Landwirtschaftsprojekt
SES-Experte bringt Landwirtschaftsprojekt voran
Im November/Dezember 2011 war Alfred Barkow vom Senior Experten Service (SES) zum ersten Mal für drei Wochen in Haiti, um unser Landwirtschaftsprojekt voranzubringen. Barkow hat als Agrarwissenschaftler vor allem den Ausbau unserer Landwirtschaft geplant. Das Ziel ist, mit seiner Hilfe zunächst die Selbstversorgung unserer Institution mit Grundnahrungsmitteln zu verbessern, aber es sollen auch zunehmend Lebensmittel produziert werden, die sich zur Weiterverarbeitung eignen. Langfristig sollen mit dem Landwirtschaftsprojekt in unserer sehr strukturschwachen Gegend Arbeitsplätze geschaffen werden. Barkow hat nun aus verschiedenen Bewerbungen einen aus der Region stammenden Landwirtschaftstechniker ausgewählt, der vor Ort für Kontinuität im Projekt sorgen soll. Wir haben viele Grundstücksangebote besichtigt und konnten unsere Produktionsfläche um einige Parzellen erweitern. Zum Teil war es auch aus Umweltschutzgründen notwendig, ein Grundstück zu erwerben. Zum Beispiel wurde der Hang oberhalb unserer Wasserquelle vom Vorbesitzer regelmäßig abgebrannt und ist stark von Erosion betroffen. Nun wollen wir hier intensiv aufforsten, um die Quelle zu schützen. Um weitere Grundstücke wird noch verhandelt.

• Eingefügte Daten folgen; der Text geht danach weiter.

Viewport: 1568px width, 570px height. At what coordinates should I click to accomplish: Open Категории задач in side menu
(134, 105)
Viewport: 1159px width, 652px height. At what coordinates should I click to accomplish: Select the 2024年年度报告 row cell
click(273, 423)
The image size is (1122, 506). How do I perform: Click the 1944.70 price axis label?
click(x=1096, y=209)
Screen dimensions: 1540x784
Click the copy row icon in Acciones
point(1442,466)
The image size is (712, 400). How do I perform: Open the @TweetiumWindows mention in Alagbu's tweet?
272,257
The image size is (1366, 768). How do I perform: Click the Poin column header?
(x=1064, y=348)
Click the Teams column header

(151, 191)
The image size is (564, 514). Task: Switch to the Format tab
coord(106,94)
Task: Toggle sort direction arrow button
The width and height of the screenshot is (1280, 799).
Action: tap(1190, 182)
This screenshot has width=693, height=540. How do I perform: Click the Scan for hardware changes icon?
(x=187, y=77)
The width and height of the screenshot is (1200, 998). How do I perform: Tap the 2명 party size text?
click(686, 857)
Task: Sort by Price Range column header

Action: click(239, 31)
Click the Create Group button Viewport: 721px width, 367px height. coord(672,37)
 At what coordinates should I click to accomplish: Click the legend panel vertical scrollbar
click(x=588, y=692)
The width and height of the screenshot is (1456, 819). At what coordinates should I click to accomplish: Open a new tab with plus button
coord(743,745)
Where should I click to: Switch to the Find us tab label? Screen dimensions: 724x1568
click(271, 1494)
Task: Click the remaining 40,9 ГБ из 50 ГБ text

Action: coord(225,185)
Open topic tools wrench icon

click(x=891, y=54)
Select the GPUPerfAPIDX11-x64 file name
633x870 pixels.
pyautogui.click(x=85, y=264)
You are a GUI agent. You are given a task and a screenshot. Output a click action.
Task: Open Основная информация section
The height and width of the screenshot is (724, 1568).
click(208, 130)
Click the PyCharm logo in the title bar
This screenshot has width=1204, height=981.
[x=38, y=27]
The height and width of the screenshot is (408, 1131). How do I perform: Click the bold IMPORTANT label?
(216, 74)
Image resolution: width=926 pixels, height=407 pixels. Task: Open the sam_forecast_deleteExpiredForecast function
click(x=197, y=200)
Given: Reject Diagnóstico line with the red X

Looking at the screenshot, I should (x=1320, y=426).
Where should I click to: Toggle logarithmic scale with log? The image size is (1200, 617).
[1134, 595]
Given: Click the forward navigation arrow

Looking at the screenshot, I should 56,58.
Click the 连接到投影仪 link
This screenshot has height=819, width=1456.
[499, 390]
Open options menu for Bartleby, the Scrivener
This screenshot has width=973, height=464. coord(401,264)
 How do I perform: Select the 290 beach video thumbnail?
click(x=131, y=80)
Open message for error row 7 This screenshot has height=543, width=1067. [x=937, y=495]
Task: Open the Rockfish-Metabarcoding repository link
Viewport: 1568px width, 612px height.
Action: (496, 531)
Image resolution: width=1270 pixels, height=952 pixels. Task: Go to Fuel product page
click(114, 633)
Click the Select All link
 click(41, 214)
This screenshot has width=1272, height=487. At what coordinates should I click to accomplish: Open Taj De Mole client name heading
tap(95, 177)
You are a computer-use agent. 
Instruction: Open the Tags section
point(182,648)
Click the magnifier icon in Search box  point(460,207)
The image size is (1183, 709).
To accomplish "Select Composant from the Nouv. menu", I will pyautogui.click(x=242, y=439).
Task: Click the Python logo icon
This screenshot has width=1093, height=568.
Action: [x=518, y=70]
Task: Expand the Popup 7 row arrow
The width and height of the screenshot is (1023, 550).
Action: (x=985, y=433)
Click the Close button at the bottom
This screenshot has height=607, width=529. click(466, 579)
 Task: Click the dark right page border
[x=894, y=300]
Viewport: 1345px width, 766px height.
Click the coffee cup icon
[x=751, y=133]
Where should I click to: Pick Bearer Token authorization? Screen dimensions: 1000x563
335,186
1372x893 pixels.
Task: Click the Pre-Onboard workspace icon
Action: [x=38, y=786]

Das Landwirtschaftsprojekt
Zum Waisenhaus gehört eine kleine eigene Landwirtschaft, die zur Selbstversorgung unserer Einrichtungen beitragen soll, und wo die Kinder mit landwirtschaftlichen Techniken vertraut gemacht werden sollen. Interessierte Kinder haben ihr eigenes kleines Feldstück. Daneben halten wir Hühner, Ziegen, Kühe und Schweine. Wir haben auch einen Garten für den Landwirtschaftsunterricht in der unserer Schule. Im November hat der Zyklon Thomas einen Teil der Ernte in unserer Region vernichtet und unsere Aktivitäten durch starke Regenfälle über Wochen behindert.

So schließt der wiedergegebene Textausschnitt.